(Data drawn from a collection)

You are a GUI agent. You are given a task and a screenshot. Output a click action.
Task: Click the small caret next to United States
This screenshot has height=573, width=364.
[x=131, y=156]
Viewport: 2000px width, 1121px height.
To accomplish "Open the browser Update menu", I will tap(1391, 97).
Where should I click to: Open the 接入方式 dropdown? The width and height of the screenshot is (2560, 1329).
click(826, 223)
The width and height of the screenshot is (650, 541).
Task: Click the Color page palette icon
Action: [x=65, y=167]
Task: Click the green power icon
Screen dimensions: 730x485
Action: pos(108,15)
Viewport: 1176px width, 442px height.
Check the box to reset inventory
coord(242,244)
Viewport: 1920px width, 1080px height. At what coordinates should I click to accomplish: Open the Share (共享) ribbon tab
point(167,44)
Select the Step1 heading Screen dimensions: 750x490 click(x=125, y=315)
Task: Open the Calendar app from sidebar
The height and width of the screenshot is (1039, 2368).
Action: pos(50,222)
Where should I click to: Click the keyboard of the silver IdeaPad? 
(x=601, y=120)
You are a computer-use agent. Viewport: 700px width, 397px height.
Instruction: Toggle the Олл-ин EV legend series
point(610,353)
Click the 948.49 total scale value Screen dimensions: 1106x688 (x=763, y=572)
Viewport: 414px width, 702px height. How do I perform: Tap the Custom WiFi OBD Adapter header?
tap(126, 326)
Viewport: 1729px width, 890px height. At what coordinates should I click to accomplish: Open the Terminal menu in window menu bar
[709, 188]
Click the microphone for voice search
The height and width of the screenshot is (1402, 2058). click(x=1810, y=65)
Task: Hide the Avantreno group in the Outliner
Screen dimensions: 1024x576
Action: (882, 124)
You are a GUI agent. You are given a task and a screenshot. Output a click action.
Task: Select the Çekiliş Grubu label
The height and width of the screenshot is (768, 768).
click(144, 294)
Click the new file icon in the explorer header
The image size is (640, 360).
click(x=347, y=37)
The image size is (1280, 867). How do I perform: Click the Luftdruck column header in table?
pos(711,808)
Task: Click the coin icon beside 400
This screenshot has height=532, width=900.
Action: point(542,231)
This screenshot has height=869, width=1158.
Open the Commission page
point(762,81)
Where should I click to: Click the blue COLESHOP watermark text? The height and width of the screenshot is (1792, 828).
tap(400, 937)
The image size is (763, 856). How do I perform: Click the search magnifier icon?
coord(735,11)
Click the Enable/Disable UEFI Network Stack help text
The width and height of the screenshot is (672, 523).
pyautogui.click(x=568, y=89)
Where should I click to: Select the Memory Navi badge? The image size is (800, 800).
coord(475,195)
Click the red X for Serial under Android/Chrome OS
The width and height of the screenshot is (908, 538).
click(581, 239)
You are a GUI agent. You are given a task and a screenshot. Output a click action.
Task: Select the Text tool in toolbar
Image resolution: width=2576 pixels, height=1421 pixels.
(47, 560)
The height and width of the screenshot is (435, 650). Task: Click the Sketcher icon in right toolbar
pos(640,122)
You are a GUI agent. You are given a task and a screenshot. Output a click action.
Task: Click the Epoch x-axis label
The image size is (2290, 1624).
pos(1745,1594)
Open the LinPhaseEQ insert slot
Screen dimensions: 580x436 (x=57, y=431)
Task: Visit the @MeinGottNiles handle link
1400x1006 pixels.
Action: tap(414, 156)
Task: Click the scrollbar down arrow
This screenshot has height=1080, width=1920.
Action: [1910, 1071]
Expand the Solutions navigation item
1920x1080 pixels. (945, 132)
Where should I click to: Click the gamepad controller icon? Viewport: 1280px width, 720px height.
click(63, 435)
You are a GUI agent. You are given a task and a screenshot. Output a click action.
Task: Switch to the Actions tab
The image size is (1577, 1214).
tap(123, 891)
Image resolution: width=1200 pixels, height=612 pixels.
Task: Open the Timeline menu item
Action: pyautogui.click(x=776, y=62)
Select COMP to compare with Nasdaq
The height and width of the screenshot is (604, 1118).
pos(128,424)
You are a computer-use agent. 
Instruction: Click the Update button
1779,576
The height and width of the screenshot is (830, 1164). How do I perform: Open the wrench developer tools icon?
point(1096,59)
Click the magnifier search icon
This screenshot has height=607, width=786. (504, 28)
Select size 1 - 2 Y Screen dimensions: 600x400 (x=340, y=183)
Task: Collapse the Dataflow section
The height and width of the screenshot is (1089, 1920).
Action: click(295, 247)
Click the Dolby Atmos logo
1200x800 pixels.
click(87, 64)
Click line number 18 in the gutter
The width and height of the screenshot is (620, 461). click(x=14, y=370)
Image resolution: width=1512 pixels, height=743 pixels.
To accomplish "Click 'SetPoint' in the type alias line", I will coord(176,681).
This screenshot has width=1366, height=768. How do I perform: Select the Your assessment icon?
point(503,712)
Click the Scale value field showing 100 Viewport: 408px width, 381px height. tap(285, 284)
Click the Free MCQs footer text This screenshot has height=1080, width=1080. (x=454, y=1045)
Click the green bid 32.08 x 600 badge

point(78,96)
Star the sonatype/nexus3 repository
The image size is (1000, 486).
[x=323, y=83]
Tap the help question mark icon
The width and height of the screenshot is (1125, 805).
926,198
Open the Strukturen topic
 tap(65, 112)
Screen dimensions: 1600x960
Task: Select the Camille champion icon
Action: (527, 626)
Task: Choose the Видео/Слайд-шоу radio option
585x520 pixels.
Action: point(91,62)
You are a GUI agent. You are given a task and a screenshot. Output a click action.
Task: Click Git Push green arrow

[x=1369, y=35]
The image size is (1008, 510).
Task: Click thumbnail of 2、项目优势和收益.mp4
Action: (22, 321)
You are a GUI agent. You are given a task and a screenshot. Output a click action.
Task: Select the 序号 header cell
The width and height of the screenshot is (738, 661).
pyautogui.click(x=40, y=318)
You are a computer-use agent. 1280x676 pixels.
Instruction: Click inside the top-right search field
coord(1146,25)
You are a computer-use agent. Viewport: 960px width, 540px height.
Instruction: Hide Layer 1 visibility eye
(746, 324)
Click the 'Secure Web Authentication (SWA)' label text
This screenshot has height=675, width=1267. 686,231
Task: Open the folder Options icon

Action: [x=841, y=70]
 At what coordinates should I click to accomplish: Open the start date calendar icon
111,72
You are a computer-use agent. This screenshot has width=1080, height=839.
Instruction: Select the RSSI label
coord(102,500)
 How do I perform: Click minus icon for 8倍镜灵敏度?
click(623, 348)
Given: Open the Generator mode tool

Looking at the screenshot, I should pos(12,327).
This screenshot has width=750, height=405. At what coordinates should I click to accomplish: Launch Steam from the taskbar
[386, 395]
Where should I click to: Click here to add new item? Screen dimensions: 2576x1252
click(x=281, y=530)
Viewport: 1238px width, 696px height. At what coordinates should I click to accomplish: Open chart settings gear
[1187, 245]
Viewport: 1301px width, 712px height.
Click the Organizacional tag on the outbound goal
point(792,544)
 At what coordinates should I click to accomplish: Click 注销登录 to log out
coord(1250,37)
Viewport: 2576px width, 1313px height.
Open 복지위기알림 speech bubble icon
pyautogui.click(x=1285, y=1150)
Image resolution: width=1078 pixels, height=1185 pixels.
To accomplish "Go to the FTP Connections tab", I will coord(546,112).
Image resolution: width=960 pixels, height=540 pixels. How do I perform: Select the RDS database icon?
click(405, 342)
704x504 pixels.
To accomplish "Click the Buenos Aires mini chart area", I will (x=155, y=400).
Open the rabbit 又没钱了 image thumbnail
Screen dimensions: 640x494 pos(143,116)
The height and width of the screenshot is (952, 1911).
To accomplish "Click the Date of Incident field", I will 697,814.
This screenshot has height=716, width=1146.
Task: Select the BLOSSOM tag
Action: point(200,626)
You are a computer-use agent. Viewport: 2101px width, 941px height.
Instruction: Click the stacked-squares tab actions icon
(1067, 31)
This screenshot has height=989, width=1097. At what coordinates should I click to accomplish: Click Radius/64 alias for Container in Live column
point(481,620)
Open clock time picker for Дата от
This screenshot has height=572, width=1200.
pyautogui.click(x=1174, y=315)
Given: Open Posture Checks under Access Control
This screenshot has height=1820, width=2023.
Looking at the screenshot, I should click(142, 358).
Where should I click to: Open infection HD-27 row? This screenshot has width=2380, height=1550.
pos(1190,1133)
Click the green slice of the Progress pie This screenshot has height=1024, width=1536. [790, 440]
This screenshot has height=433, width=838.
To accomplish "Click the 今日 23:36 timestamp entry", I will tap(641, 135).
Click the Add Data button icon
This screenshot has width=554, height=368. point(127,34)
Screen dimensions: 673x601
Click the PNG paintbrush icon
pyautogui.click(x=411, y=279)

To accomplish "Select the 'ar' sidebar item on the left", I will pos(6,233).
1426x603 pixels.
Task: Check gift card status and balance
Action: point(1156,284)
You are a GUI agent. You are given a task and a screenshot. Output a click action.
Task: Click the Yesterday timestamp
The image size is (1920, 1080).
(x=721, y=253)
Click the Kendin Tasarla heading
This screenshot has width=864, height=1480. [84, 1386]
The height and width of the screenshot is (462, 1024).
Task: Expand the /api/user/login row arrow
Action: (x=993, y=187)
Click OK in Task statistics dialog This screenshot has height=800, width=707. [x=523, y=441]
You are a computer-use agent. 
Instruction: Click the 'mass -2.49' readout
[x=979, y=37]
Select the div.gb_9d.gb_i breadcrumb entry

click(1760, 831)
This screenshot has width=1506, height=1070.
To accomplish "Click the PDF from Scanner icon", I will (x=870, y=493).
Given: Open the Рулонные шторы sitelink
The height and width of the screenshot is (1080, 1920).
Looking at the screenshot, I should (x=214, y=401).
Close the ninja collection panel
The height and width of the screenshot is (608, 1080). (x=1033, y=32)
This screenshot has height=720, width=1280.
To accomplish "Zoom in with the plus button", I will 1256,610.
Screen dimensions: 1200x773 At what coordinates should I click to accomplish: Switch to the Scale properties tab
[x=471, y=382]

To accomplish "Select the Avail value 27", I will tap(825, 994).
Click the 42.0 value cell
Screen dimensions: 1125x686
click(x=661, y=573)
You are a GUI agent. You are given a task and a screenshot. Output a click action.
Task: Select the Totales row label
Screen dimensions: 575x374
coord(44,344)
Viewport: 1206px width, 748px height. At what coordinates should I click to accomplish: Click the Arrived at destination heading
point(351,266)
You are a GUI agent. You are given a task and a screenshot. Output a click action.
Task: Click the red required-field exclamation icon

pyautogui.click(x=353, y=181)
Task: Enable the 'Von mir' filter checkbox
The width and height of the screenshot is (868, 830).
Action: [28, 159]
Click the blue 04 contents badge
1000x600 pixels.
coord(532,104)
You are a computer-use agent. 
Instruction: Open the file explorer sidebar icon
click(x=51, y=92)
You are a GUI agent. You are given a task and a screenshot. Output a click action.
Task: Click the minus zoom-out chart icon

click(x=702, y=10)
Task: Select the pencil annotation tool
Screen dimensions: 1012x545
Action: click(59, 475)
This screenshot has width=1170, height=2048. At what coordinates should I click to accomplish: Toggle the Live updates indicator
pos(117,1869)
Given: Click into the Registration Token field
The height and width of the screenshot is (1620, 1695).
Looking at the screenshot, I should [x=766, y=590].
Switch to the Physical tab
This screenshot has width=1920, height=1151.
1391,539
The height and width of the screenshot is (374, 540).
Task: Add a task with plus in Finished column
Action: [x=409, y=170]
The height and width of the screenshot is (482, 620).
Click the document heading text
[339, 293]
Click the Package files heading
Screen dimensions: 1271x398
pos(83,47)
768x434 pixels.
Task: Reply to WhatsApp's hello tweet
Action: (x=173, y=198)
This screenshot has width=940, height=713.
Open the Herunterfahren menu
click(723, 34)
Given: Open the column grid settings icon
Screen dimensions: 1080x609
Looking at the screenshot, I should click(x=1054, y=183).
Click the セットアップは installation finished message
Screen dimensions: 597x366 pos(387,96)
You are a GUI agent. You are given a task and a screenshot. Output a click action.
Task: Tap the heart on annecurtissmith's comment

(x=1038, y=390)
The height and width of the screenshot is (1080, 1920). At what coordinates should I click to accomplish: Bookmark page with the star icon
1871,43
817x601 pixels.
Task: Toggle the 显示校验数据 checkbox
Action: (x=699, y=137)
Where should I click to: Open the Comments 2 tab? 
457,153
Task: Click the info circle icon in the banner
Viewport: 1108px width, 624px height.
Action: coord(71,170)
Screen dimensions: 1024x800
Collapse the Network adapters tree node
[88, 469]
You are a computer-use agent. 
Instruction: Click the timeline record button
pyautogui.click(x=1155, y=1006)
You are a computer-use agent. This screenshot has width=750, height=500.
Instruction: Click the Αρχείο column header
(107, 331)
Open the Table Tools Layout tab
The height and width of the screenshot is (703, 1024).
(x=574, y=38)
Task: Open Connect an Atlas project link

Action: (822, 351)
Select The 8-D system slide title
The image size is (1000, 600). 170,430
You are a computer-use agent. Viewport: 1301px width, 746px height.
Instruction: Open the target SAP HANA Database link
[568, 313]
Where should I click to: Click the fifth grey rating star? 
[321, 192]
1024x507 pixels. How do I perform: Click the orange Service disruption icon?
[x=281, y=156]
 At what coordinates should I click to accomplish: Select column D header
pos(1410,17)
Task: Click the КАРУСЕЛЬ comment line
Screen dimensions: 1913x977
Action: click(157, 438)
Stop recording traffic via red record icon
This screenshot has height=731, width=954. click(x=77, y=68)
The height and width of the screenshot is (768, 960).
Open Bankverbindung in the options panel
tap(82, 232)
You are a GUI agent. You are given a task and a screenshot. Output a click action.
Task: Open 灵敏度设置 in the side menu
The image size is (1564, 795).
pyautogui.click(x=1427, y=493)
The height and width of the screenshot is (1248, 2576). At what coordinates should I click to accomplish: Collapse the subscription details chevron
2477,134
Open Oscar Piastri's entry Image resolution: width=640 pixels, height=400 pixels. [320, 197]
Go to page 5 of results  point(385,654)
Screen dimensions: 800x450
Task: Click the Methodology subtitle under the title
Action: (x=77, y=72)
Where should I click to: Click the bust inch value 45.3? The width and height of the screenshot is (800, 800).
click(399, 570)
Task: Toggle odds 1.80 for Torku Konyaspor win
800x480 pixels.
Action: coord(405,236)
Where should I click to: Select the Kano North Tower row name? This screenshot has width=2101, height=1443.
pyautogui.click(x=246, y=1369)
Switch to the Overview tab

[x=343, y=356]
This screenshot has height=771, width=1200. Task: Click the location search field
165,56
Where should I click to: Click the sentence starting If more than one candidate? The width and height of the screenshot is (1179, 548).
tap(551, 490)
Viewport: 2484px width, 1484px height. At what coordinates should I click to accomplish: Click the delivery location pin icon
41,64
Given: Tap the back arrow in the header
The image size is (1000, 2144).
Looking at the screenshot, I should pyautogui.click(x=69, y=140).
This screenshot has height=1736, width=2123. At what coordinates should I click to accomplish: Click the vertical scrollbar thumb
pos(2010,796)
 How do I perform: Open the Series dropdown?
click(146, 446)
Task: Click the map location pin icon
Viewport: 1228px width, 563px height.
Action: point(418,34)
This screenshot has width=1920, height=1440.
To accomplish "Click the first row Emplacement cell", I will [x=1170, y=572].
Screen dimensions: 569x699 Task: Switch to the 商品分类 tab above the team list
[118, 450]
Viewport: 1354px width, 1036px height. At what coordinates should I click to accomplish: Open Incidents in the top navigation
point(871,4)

• YOUR OBJECTIVE: List each line in the records that contains the word "item".

• RESPONSE FOR THIS EXERCISE:
Expand the Solutions navigation item
Task: Open the Timeline menu item
Where should I click to: Click here to add new item? Screen dimensions: 2576x1252
To accomplish "Select the 'ar' sidebar item on the left", I will pos(6,233).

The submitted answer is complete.